Exercise aim
The response should be the data again, identical in every line.

##### Extracted data #####

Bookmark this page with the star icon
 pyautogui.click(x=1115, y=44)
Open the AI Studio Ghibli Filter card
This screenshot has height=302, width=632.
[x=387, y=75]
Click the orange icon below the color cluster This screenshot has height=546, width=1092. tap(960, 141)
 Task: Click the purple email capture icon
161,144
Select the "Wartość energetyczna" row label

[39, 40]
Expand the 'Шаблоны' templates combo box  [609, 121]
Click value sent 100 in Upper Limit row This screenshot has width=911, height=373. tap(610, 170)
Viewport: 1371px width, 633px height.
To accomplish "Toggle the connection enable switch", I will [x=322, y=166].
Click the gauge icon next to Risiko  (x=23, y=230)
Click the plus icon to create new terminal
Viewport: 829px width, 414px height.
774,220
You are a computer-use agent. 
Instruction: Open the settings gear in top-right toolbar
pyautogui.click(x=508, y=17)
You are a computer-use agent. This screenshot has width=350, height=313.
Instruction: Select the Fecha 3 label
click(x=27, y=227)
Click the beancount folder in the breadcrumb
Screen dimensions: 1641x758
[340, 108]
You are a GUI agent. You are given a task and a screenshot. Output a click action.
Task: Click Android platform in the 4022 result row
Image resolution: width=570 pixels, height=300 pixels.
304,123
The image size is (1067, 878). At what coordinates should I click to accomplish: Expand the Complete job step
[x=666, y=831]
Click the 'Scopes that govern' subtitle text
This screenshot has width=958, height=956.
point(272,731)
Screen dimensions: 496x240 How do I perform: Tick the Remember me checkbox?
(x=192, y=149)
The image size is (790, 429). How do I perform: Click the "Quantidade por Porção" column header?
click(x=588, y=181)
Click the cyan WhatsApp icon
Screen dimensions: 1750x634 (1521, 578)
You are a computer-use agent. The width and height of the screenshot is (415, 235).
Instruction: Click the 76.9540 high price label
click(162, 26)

#####

Problem solution
Bookmark this page with the star icon
 pyautogui.click(x=1115, y=44)
Open the AI Studio Ghibli Filter card
This screenshot has height=302, width=632.
[x=387, y=75]
Click the orange icon below the color cluster This screenshot has height=546, width=1092. tap(960, 141)
 Task: Click the purple email capture icon
161,144
Select the "Wartość energetyczna" row label

[39, 40]
Expand the 'Шаблоны' templates combo box  [609, 121]
Click value sent 100 in Upper Limit row This screenshot has width=911, height=373. tap(610, 170)
Viewport: 1371px width, 633px height.
To accomplish "Toggle the connection enable switch", I will [x=322, y=166].
Click the gauge icon next to Risiko  (x=23, y=230)
Click the plus icon to create new terminal
Viewport: 829px width, 414px height.
774,220
You are a computer-use agent. 
Instruction: Open the settings gear in top-right toolbar
pyautogui.click(x=508, y=17)
You are a computer-use agent. This screenshot has width=350, height=313.
Instruction: Select the Fecha 3 label
click(x=27, y=227)
Click the beancount folder in the breadcrumb
Screen dimensions: 1641x758
[340, 108]
You are a GUI agent. You are given a task and a screenshot. Output a click action.
Task: Click Android platform in the 4022 result row
Image resolution: width=570 pixels, height=300 pixels.
304,123
The image size is (1067, 878). At what coordinates should I click to accomplish: Expand the Complete job step
[x=666, y=831]
Click the 'Scopes that govern' subtitle text
This screenshot has width=958, height=956.
point(272,731)
Screen dimensions: 496x240 How do I perform: Tick the Remember me checkbox?
(x=192, y=149)
The image size is (790, 429). How do I perform: Click the "Quantidade por Porção" column header?
click(x=588, y=181)
Click the cyan WhatsApp icon
Screen dimensions: 1750x634 (1521, 578)
You are a computer-use agent. The width and height of the screenshot is (415, 235).
Instruction: Click the 76.9540 high price label
click(162, 26)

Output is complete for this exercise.